§ **SEZIONE DEL DOCUMENTO**
◇ ◇ ◇ ◇ ◇ ◇ ◇

CORTE di CASSAZIONE – Sentenza n. 2852 depositata il 31 gennaio 2023
Tributi – Avviso di accertamento per maggiore imposta ICI – Revoca dell’agevolazione prima casa – Connotati dell’abitazione di lusso – Decadenza dell’amministrazione finanziaria dall’esercizio del potere impositivo – Rigetto
Ritenuto in fatto
1. C.L. e P.M.A. proponevano ricorso per revocazione, ex art. 395 n. 4 c.p.c., davanti alla Commissione Tributaria Regionale del Lazio avverso la sentenza n. 154/28/12 con la quale la CTR Lazio aveva, in sede di rinvio a seguito della sentenza n, 2965/10 della Cassazione, accolto l’appello dell’Agenzia delle Entrate, confermando l’avviso di accertamento per maggiore imposta Ici, in quanto relativa ad abitazione ritenuta casa di lusso e, come tale, esente dal beneficio prima casa. Deducevano a tal fine che vi era in atti la prova documentale, da essi prodotta, che l’abitazione in questione avesse una superficie inferiore ai 240 mq e non fosse, pertanto, di lusso.
2. La Commissione Tributaria Regionale dichiarava inammissibile il ricorso, evidenziando che la fattispecie non rientrava nei casi di cui agli artt. 64 d.l. n. 546/1992 e 395, nn. 2, 3, 4 e 5, c.p.c. e che risultava essere stato già rigettato un analogo ricorso per revocazione, anche se per motivi apparentemente diversi.
4. Avverso la sentenza della CTR hanno proposto ricorso per cassazione C.L. e P.M.A. sulla base di tre motivi. L’Agenzia delle Entrate si è costituita al solo fine di partecipare all’eventuale udienza di discussione.
In prossimità dell’udienza pubblica i ricorrenti hanno depositato memoria illustrativa.
Il P.G. ha concluso per l’inammissibilità del ricorso;
Considerato in diritto
1. Con il primo motivo i ricorrenti deducono la “Violazione dell’art. 360 n. 3 del c.p.c. per violazione e falsa applicazione di legge”, per aver la CTR erroneamente ritenuto inammissibile il ricorso per revocazione da essi proposto, nonostante lo stesso non fosse stato proposto ai sensi dell’art. 395, n. 4 c.p.c., bensì ai sensi del n. 5 per denunciare la contraddittorietà della sentenza n. 154/28/12 emessa dalla CTR Roma sez. 28 con altra sentenza precedente n. 45/04/2009 emessa dalla sezione 4 della stessa commissione, nei confronti dei venditori dell’immobile per cui era causa (D.A., P. e T. ed avente tra le parti autorità di cosa giudicata.

◇ ◇ ◇ ◇ ◇ ◇ ◇

§ **ESTRATTO DELLA FONTE**
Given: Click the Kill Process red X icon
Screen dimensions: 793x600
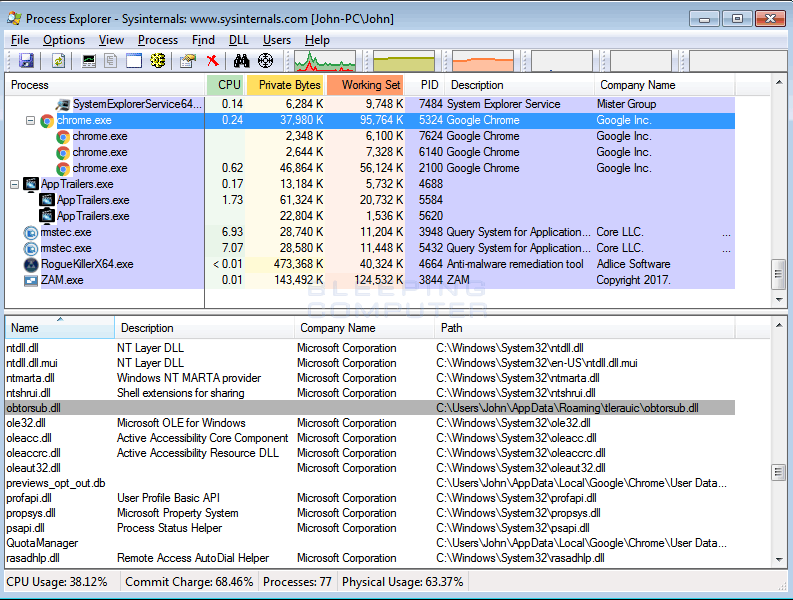Looking at the screenshot, I should (212, 61).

◇ ◇ ◇ ◇ ◇ ◇ ◇

§ **RICHIESTE**
**A.** Nella sezione del documento, a quale conclusione è giunto il P.G.?
**B.** Per favore, prosegui la sezione del documento a partire dal punto in cui si interrompe.
Per svolgere i compiti non occorre consultare i dati.

§ **RISPOSTE PER COMPITO**
**A.** Il P.G. ha concluso per l'inammissibilità del ricorso.

**B.**
1.1. Il motivo è prima di tutto ammissibile.
In primo luogo, per quanto privo della indicazione in rubrica delle norme che si asseriscono violate, va ricordato che “La mancata indicazione delle norme di diritto su cui il ricorso per cassazione si fonda non è idonea a determinarne l’inammissibilità allorchè le ragioni giuridiche della doglianza e le relative norme di riferimento siano desumibili dall’insieme degli argomenti addotti dal ricorrente” (Sez. 3, Sentenza n. 1606 del 26/01/2005; conf. Sez. L, Sentenza n. 526 del 13/01/2006).
Inoltre, nel processo tributario, i ricorsi per revocazione proposti ai sensi dell’art. 64, comma 1, del d.lgs. n. 546 del 1992 (nella formulazione, applicabile ratione temporis – ai ricorsi depositati, come quello in oggetto, fino al 31 dicembre 2015 -, anteriore all’entrata in vigore dell’art. 9, comma 1, lett. cc), del d.lgs. n. 156 del 2015), sono ammissibili solo nei confronti di sentenze che, involgendo accertamenti di fatto, non siano ulteriormente impugnabili sul punto controverso o non siano state impugnate nei termini con i mezzi ordinari di gravame, tra i quali rientra il ricorso per cassazione (Sez. 5, Ordinanza n. 12784 del 23/05/2018), con la conseguenza che la richiesta di revocazione è inammissibile allorché una sentenza, involgente accertamenti di fatto, sia impugnabile o sia stata impugnata coi mezzi ordinari di gravame (Sez. 5, Sentenza n. 5827 del 11/03/2011).
Anche se questa Corte ha altresì affermato che, in tema di contenzioso tributario, l’art. 64, comma 1, del d.lgs. n. 546 del 1992, nella parte in cui subordina l’ammissibilità della revocazione ordinaria alla non ulteriore impugnabilità della sentenza sul punto dell’accertamento in fatto, non si riferisce all’inoppugnabilità derivante dalla scadenza dei termini per l’impugnazione ma a quella derivante dalle preclusioni relative all’oggetto del giudizio, ovverosia, per le sentenze di secondo grado, all’impossibilità di contestare l’accertamento in fatto in sede di legittimità; ne consegue l’ammissibilità della revocazione ordinaria avverso una sentenza della commissione tributaria regionale inoppugnabile sotto il profilo dell’accertamento in fatto, ancorché non sia ancora scaduto il termine per la proposizione del ricorso per cassazione (Sez. 5, Sentenza n. 19522 del 16/07/2008; conf. Sez. 6 – 5, Ordinanza n. 22385 del 26/09/2017).
In quest’ottica, la revocazione delle sentenze pronunciate dal giudice tributario è ammissibile anche nel caso di contrasto con un precedente giudicato, ai sensi dell’art. 395, numero 5, c.p.c., poiché, là dove l’art. 64, comma 1, del d.lgs. 31 dicembre 1992, n. 546, menziona gli accertamenti di fatto, intende riferirsi anche allo specifico motivo di revocazione costituito dall’errore (revocatorio) sul “fatto” dell’esistenza di un precedente giudicato esterno formatosi tra le stesse parti (Sez. 5, Sentenza n. 11596 del 18/05/2007; conf. Sez. 5, Sentenza n. 16014 del 08/07/2009).
1.2. Ciò debitamente premesso, il motivo è, comunque, infondato.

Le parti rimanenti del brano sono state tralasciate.